● **EXERCISE REQUIREMENTS**: Would you reproduce all of the entries exactly?

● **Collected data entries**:
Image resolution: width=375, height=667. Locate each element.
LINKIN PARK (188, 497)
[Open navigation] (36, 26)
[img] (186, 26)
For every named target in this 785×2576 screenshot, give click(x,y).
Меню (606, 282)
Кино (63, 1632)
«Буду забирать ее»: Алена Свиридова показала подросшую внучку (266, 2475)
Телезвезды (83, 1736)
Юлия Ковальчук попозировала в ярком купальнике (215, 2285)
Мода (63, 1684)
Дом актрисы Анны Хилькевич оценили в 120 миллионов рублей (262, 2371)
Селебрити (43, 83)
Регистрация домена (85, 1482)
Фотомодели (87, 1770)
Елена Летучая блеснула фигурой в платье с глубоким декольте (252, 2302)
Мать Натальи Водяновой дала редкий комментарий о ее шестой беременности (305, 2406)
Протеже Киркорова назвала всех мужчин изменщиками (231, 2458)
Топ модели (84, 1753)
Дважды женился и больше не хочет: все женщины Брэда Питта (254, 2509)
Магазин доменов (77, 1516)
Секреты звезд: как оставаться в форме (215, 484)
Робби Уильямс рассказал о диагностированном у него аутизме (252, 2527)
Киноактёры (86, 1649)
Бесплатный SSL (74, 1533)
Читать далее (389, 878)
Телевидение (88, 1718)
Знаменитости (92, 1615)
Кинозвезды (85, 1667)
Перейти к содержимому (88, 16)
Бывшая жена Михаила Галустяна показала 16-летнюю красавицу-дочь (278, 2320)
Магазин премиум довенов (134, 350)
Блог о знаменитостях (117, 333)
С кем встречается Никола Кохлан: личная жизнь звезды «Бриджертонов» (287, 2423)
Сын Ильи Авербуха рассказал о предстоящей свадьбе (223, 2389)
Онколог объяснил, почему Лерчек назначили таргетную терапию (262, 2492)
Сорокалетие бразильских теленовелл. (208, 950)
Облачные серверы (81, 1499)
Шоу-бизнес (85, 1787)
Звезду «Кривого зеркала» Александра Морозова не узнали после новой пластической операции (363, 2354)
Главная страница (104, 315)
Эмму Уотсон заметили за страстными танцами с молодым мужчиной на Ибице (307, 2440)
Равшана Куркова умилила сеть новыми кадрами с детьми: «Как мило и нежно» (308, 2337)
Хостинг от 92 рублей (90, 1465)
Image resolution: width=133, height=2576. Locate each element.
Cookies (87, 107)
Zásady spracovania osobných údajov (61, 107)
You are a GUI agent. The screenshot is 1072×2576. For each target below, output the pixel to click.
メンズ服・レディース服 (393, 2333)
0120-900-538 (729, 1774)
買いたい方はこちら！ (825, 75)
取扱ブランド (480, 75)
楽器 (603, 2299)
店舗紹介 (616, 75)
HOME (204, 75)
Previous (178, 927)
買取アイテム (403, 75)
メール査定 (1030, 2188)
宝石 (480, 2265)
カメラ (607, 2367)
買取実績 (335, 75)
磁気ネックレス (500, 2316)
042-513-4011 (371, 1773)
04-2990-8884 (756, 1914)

● **ANSWER TO THE EXERCISE**:
Image resolution: width=375, height=667. Locate each element.
LINKIN PARK (188, 497)
[Open navigation] (36, 26)
[img] (186, 26)
For every named target in this 785×2576 screenshot, give click(x,y).
Меню (606, 282)
Кино (63, 1632)
«Буду забирать ее»: Алена Свиридова показала подросшую внучку (266, 2475)
Телезвезды (83, 1736)
Юлия Ковальчук попозировала в ярком купальнике (215, 2285)
Мода (63, 1684)
Дом актрисы Анны Хилькевич оценили в 120 миллионов рублей (262, 2371)
Селебрити (43, 83)
Регистрация домена (85, 1482)
Фотомодели (87, 1770)
Елена Летучая блеснула фигурой в платье с глубоким декольте (252, 2302)
Мать Натальи Водяновой дала редкий комментарий о ее шестой беременности (305, 2406)
Протеже Киркорова назвала всех мужчин изменщиками (231, 2458)
Топ модели (84, 1753)
Дважды женился и больше не хочет: все женщины Брэда Питта (254, 2509)
Магазин доменов (77, 1516)
Секреты звезд: как оставаться в форме (215, 484)
Робби Уильямс рассказал о диагностированном у него аутизме (252, 2527)
Киноактёры (86, 1649)
Бесплатный SSL (74, 1533)
Читать далее (389, 878)
Телевидение (88, 1718)
Знаменитости (92, 1615)
Кинозвезды (85, 1667)
Перейти к содержимому (88, 16)
Бывшая жена Михаила Галустяна показала 16-летнюю красавицу-дочь (278, 2320)
Магазин премиум довенов (134, 350)
Блог о знаменитостях (117, 333)
С кем встречается Никола Кохлан: личная жизнь звезды «Бриджертонов» (287, 2423)
Сын Ильи Авербуха рассказал о предстоящей свадьбе (223, 2389)
Онколог объяснил, почему Лерчек назначили таргетную терапию (262, 2492)
Сорокалетие бразильских теленовелл. (208, 950)
Облачные серверы (81, 1499)
Шоу-бизнес (85, 1787)
Звезду «Кривого зеркала» Александра Морозова не узнали после новой пластической операции (363, 2354)
Главная страница (104, 315)
Эмму Уотсон заметили за страстными танцами с молодым мужчиной на Ибице (307, 2440)
Равшана Куркова умилила сеть новыми кадрами с детьми: «Как мило и нежно» (308, 2337)
Хостинг от 92 рублей (90, 1465)
Image resolution: width=133, height=2576. Locate each element.
Cookies (87, 107)
Zásady spracovania osobných údajov (61, 107)
You are a GUI agent. The screenshot is 1072×2576. For each target below, output the pixel to click.
メンズ服・レディース服 (393, 2333)
0120-900-538 (729, 1774)
買いたい方はこちら！ (825, 75)
取扱ブランド (480, 75)
楽器 (603, 2299)
店舗紹介 (616, 75)
HOME (204, 75)
Previous (178, 927)
買取アイテム (403, 75)
メール査定 (1030, 2188)
宝石 (480, 2265)
カメラ (607, 2367)
買取実績 (335, 75)
磁気ネックレス (500, 2316)
042-513-4011 (371, 1773)
04-2990-8884 (756, 1914)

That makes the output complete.